CONSIGNA = Escribe, sin cambiar nada, el fragmento del texto sobre Julio Chávez que va de "CINE › JULIO" a "la escena creativa.", ambos incluidos.

TEXTO DE LECTURA =
CINE › JULIO CHAVEZ Y UN VIAJE A LOS MISTERIOS DEL PROCESO DE LA CREACION
Recientemente premiado como mejor actor en el Festival de Berlín, el protagonista de El otro se refiere a las presiones sociales sobre su figura, la experimentación con el silencio, el trabajo en el rodaje, los rasgos de un nuevo nuevo cine argentino y los misterios de la escena creativa.
› Por Julián Gorodischer
“He visto a muchos reyes puestos y muchos reyes con la cabeza cortada. He visto a Akira Kurosawa en Cannes pasando por la alfombra roja mientras toda la atención se concentraba en Brad Pitt. Y la mujer que lo estaba llevando le decía: ‘No lo reconocieron, maestro’. Ensayo todos los días la caída, así como ensayo todos los días la muerte.”
Lo dice Julio Chávez, de trato amable, voz cansada, enorme capacidad para concentrarse en sus meditaciones sobre “el arte de la actuación” a pesar del bullicio alrededor, aquí mismo, en el estudio del barrio de Palermo en el que sigue ejerciendo como maestro, tal vez porque sus propios maestros fueron las relaciones más importantes que ha tenido, aún en ausencia del autor y amparado sólo en la influencia de la obra de Pirandello, Shakespeare, Chejov, Bergman, Discépolo, Borges –enumera–, y la lista sigue. “La obra –dice el protagonista de El otro, que se estrena hoy– es el espacio de encuentro conmigo. Andá a la raíz, no vayas a la manzana. Después, la manzana que dé, ya es otro tema.” Cuando se inicia el proceso de consagración de un gran actor argentino, como sucedió en los años ’80 con Alfredo Alcón y en los ’90 con Ricardo Darín, no parece haber punto de retorno, y ahora Chávez, después del consenso sobre sus brillantes actuaciones en Extraño (de Santiago Loza), El custodio (de Rodrigo Moreno) y El otro (de Ariel Rotter), que le otorgó el Oso de Plata al Mejor Actor en el último Festival de Berlín, es el centro de fallos, premios, consenso de la crítica también por su performance en Yo soy mi propia mujer, en teatro, lo cual no lo inhibe de la sensación de que “no se puede servir bien la mesa a todo el mundo”. “A alguien –se resigna– voy a defraudar, seguro.”

FILAS =
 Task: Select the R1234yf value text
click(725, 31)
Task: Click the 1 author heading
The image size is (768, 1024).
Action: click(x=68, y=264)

SOLUCIÓN =
CINE › JULIO CHAVEZ Y UN VIAJE A LOS MISTERIOS DEL PROCESO DE LA CREACION
Recientemente premiado como mejor actor en el Festival de Berlín, el protagonista de El otro se refiere a las presiones sociales sobre su figura, la experimentación con el silencio, el trabajo en el rodaje, los rasgos de un nuevo nuevo cine argentino y los misterios de la escena creativa.